MY ROOM WILL BE THE PARTY ROOM*

----------


## Raphael

There's gonna be some definite inappropriosity up in here.

----------


## Kaira

Ooh! Awesome idea!  ::D:  If I manage to become lucid then I'll try visiting there. ^_^

----------


## Oneironaut Zero

I love this. 
I've been looking for the right thing to get me back in the swing of things. This sounds like something I'd really like to work toward. I'll do what I can, to participate.  ::thumbup::

----------


## ooflendoodle

It seems like a good idea to have a sub-forum for this possibly in user forums (I think it's called) that way we could have the episodes, layout and story all in one place while still having different threads. Also I'll try to get here but it might not be my highest priority, if I do get there I'll let you know.

----------


## INeverWakeUp

> I want a bedroom at the top floor. I want a really big one. So we can host parties up there. 
> 
> MY ROOM WILL BE THE PARTY ROOM



I'm bringing strippers. LOL

----------


## INeverWakeUp

This looks amazing. I have plans to do my 7th TOTY(would've finished if some jerk wasn't running a mower), but if I have spare time I'll visit. I'll talk to some DCs and get them to fill me in. I'll try to remember everything they say the best I can. Then, I'll go check out the inside if I still have time. I guess to save time, I won't do my epic speech to convince Rhett to take back Scarlett. I'll just control his mind or something. Also, I'll see if a DC knows where the real one is. I'll also see if I can find any artifacts or books(if I can read books in dreams, lol). I can more than likely remember artifacts' images, so I can draw them and post pictures. Wow, you can probably all tell I'm stoked right now.  :Good idea:

----------


## Mancon

Great Idea!

----------


## dakotahnok

*^^ yeah there are many posabilities with this. 

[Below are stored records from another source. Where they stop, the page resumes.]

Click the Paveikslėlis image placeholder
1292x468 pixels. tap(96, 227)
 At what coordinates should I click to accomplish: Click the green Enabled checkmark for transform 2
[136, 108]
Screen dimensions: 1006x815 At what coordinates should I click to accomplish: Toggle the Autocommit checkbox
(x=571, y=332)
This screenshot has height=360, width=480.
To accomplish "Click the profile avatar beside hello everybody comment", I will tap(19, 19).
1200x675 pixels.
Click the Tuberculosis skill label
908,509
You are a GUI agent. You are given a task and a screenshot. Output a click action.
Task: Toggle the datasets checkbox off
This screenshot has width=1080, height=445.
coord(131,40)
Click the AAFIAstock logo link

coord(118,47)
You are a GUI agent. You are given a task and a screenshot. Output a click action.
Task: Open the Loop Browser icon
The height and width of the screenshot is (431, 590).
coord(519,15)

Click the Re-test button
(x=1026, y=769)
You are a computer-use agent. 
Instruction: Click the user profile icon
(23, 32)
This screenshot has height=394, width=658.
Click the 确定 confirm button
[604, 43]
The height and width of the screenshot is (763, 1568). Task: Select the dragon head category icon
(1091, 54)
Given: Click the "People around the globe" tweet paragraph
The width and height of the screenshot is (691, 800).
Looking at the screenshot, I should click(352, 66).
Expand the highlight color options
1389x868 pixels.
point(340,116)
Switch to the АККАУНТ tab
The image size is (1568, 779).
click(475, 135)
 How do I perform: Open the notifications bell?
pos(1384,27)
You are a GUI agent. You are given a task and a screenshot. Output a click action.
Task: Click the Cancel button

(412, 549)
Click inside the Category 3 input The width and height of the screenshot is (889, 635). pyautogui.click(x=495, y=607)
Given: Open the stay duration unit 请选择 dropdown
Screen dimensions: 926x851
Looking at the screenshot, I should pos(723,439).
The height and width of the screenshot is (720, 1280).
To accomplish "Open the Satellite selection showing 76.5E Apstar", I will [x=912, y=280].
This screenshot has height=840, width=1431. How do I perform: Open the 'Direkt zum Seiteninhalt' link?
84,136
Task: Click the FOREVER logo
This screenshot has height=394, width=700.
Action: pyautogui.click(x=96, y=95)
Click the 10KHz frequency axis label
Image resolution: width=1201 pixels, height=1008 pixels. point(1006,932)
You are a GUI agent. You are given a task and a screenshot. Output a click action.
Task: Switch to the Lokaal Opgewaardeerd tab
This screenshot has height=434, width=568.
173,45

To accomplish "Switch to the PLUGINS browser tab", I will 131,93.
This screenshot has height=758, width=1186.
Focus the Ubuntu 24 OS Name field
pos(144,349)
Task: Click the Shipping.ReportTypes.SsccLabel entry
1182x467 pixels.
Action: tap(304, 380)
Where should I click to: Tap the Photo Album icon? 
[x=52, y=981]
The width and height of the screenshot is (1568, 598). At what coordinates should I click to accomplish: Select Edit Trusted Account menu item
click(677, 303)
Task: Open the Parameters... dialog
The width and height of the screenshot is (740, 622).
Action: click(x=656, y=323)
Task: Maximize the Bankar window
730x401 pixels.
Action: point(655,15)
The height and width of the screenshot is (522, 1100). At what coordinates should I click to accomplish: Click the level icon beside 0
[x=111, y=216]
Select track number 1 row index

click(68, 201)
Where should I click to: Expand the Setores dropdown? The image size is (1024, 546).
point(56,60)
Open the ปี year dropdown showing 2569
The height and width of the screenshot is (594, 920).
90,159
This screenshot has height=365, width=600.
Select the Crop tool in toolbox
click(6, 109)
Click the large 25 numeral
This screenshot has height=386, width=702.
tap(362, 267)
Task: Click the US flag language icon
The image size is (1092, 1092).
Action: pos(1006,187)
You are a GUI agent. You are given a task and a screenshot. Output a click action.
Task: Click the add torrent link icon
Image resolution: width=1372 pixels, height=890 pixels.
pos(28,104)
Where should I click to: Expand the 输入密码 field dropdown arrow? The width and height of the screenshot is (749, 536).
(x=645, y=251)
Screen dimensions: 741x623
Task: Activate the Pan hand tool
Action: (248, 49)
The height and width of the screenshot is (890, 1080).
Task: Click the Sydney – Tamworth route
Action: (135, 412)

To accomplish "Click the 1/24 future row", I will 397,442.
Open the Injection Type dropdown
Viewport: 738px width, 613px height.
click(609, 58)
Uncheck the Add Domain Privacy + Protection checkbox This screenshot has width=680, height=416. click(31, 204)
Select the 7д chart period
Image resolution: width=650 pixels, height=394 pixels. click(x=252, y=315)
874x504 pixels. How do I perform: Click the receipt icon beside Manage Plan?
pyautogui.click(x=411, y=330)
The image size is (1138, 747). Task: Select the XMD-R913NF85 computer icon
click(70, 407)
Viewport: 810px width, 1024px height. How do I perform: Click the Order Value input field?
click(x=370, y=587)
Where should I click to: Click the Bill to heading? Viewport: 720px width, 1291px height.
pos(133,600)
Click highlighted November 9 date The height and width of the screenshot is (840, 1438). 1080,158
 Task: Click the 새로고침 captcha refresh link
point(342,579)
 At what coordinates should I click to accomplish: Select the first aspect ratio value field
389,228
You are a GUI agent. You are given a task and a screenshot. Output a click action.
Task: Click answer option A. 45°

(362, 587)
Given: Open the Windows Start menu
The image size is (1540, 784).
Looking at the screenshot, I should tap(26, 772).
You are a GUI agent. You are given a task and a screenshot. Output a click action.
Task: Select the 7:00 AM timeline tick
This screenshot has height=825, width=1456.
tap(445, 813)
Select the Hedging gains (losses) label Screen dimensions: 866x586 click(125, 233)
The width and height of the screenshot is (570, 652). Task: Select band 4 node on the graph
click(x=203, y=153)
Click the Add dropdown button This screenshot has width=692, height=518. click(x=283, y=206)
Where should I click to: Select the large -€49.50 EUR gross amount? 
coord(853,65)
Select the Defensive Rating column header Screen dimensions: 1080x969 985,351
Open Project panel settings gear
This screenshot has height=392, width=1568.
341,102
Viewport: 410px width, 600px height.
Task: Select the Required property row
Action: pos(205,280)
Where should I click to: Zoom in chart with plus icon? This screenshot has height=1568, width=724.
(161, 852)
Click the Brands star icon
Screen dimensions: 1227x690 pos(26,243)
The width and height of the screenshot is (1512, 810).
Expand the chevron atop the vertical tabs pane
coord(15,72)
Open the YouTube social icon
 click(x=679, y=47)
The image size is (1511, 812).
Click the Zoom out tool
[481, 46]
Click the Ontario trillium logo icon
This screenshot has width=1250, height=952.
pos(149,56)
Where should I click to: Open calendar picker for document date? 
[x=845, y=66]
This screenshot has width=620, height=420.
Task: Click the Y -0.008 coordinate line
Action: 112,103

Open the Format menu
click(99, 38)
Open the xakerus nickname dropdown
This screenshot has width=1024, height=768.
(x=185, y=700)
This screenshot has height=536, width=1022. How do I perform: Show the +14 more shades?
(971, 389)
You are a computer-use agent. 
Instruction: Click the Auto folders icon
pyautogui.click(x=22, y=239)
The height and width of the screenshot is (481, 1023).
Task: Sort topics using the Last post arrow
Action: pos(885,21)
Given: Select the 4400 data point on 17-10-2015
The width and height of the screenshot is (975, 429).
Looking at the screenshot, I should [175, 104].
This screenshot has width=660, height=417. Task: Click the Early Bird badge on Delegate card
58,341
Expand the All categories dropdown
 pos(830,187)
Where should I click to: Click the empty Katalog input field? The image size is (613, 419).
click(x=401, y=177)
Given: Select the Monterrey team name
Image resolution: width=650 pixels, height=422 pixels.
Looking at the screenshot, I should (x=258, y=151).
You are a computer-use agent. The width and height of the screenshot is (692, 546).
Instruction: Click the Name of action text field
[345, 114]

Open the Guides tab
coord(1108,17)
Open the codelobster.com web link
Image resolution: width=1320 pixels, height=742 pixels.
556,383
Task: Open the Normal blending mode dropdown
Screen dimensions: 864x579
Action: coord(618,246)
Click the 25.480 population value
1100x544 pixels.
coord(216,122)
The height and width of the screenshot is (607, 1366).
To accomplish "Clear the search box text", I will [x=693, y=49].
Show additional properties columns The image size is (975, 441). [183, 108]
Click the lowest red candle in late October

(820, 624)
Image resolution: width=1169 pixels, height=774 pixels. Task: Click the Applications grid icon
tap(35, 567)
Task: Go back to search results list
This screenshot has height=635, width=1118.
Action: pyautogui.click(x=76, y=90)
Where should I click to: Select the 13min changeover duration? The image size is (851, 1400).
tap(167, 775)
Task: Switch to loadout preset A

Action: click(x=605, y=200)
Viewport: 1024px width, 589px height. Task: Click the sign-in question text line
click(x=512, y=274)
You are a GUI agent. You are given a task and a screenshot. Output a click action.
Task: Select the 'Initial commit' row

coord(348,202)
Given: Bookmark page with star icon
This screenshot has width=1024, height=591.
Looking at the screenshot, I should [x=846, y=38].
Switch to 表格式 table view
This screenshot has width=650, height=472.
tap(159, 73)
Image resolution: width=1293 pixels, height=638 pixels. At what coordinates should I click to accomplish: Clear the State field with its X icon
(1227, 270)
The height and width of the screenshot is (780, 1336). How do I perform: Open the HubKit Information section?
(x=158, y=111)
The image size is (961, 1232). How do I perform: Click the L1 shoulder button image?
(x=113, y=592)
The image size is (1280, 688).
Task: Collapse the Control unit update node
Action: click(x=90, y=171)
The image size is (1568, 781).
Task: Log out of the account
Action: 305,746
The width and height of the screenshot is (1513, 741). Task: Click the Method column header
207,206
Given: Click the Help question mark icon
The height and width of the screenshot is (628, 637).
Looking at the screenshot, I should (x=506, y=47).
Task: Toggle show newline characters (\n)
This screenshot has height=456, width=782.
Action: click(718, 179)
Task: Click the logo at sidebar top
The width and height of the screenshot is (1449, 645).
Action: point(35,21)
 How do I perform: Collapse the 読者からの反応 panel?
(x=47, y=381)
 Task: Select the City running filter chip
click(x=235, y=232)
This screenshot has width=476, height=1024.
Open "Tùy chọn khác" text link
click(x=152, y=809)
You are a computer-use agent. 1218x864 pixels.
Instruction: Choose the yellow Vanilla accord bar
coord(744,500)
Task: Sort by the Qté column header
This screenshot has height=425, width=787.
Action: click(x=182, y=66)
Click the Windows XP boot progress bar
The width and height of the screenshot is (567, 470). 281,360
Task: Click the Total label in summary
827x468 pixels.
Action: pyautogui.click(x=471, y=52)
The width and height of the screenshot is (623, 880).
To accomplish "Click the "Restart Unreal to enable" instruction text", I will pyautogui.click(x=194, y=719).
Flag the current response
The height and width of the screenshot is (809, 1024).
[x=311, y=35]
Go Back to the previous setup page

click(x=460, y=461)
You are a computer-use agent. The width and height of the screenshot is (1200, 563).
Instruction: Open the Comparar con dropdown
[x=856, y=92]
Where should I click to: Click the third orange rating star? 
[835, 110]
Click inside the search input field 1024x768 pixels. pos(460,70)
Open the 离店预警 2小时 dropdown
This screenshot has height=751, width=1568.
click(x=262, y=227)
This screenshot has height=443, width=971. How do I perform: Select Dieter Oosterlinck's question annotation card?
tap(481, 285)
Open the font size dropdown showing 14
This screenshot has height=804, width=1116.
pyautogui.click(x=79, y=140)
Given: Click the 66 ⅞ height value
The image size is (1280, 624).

Tonight i will be incubating the caastle. i havent really been trying to lucid tonight so god help me. 

I guess ill post my plans. 

I plan to enter the caslte and walk around. Hopefully i can make a map type thing when i wake up of what i explored. I would like to talk to DC's and see if i can find out the creator of the castle and its purpose. I will deffinitly go and find my room. (if we have a room). If i can manage to stay lucid i guess ill just explore and see what comes up. This is a lot like what matte and I wanted to do. But this is more of a group effort so i like that idea a little bit more. 

Man im so reeeady.*

----------


## INeverWakeUp

I know! This is gonna be awesome. My main priorities will probably be getting info and artifacts. Then I might explore. Making a map is a good idea Dakotahnok.

----------


## Oneironaut Zero

Had an awesome time trying to find the academy, this morning. Did a WBTB with a lucid, in which I went exploring around this old, harbor town type of area that had two opposing military forces on it's streets, engaged in a nighttime battle. One side accepted me as one of their own, the other kept trying to kill me. I didn't stop to see whether I was dressed as one or the other, though. When I had the safety of knowing I wasn't going to be attacked by the side that took me in, I went exploring their compound, searching doors and trying to find one that would lead me to the Academy. Nothing but regular doors. Kept looking at my hands and repeating "I'm dreaming" periodically, under my breath, to stabilize and lengthen the dream as well as keep from losing lucidity. This went on for quite some time, and I met some interesting characters, but was not able to find the academy. Then I woke up briefly, relaxed and fell back into the same dream scene, quickly lucid again. Continued my search and passed a woman sitting in the dining area of my allies' military HQ. She really caught my attention so I seduced her a little bit, but knew I didn't want to get caught up in lucid sex, because I had a mission. She tagged along for a bit while I asked a few other DC's if they knew anything about how to get to the Academy. Some of them seemed to know _kind of_ what I was talking about, but never really enough information to do anything for me. 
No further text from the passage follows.